Sorry this turned into a rant so is long...
I have had a friend who I’ve known well before we had dc.
We are pretty close and talk daily until recently.
Anyway we had our dc close together and they are now 6 yo and when they were born
Great. Except when the dc were babies she constantly was competing with me even though I could not give a monkeys, so say I got something new for dc she would have exactly the same thing the next day. If I bought a bike she’d turn up next day with bigger better version etc.
As the dc have gotten older it’s moved onto things like if I put my dc in for tennis literally the next day she’ll sign her dc up for tennis and ring me to tell me.
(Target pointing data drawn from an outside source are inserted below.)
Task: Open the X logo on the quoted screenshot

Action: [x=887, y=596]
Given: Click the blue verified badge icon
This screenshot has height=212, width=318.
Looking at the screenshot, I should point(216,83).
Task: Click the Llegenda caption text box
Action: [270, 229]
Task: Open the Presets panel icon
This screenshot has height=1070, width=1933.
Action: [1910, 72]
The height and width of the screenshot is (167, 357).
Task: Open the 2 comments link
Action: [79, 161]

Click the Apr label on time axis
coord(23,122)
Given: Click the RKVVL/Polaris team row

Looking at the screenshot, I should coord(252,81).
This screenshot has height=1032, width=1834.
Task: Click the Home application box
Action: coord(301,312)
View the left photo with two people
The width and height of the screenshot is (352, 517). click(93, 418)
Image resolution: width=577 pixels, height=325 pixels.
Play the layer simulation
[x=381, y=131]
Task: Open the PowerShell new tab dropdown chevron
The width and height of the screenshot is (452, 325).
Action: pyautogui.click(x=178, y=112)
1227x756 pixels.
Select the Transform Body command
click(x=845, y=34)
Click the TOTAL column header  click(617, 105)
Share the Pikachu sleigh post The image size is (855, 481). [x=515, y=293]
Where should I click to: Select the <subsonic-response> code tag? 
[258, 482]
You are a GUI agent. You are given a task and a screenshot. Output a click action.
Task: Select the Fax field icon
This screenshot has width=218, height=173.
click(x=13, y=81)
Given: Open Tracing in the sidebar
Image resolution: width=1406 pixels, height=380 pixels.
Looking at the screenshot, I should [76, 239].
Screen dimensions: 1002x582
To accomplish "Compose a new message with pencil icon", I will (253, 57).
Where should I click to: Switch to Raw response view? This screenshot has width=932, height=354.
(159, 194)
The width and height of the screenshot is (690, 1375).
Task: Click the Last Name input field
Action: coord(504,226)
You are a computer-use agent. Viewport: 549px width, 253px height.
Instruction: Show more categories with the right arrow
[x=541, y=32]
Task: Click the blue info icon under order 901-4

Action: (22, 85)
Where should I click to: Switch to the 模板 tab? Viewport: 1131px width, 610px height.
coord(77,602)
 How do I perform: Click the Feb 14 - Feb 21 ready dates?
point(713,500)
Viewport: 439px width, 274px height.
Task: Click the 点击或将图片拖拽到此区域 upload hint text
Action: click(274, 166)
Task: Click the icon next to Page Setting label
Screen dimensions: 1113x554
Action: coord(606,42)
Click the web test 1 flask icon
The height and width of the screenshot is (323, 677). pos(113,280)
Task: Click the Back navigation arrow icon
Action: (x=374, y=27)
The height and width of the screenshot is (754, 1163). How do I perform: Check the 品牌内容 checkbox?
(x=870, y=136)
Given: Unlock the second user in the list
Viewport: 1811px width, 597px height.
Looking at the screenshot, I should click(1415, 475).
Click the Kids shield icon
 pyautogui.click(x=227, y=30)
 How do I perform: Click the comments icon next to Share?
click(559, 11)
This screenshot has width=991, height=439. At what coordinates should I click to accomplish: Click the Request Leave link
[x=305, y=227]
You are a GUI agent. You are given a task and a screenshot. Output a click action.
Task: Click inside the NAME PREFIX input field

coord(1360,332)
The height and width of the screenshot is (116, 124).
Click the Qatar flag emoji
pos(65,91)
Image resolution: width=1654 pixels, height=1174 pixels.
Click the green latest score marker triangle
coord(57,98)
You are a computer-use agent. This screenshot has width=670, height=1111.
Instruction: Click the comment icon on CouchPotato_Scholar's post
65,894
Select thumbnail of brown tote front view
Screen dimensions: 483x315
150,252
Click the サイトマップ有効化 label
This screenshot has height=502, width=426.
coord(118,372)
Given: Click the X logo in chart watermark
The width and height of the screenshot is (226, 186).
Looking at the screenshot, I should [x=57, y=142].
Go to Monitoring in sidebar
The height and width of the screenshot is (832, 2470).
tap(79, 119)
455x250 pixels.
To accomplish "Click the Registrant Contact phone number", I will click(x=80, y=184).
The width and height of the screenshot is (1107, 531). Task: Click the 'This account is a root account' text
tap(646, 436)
Anyway, I try to ignore this but I’ve now stopped telling her about what activities my dc does as it was getting tiresome never just having my dc just do whatever I wanted them to do without her turning up saying her dc is now doing exactly the same, for some reason she also has to go to different clubs even though we live near each other which I find strange when she’s always telling my dc her dc is their best friend. Apparently.
So she hears from another mum my dc is doing football at school. She calls me up saying ‘oh I hear your dc is doing football you never mentioned that, how comes you never told me how long have they been doing that for then I’ve thought about mine doing football’, you guessed it, they’re doing it now but at a different club.
Anyway I also coach a sport. As a friend I offered to teach her dc for free thinking it would be nice to have mine and her dc do an activity together, she said oh yes sure. This is the only activity she hasn’t seemed to try to compete with my dc doing and bearing in mind I offered for free it did seem strange.
I offered more than once whenever she mentioned the sport and she said sure dc can come when she can fit it in, her bf then told her he wanted to split up with her. She rang me saying her dc will now miss out on all the activities as bf paid for them all can she now come for free to my activity. I said yes sure.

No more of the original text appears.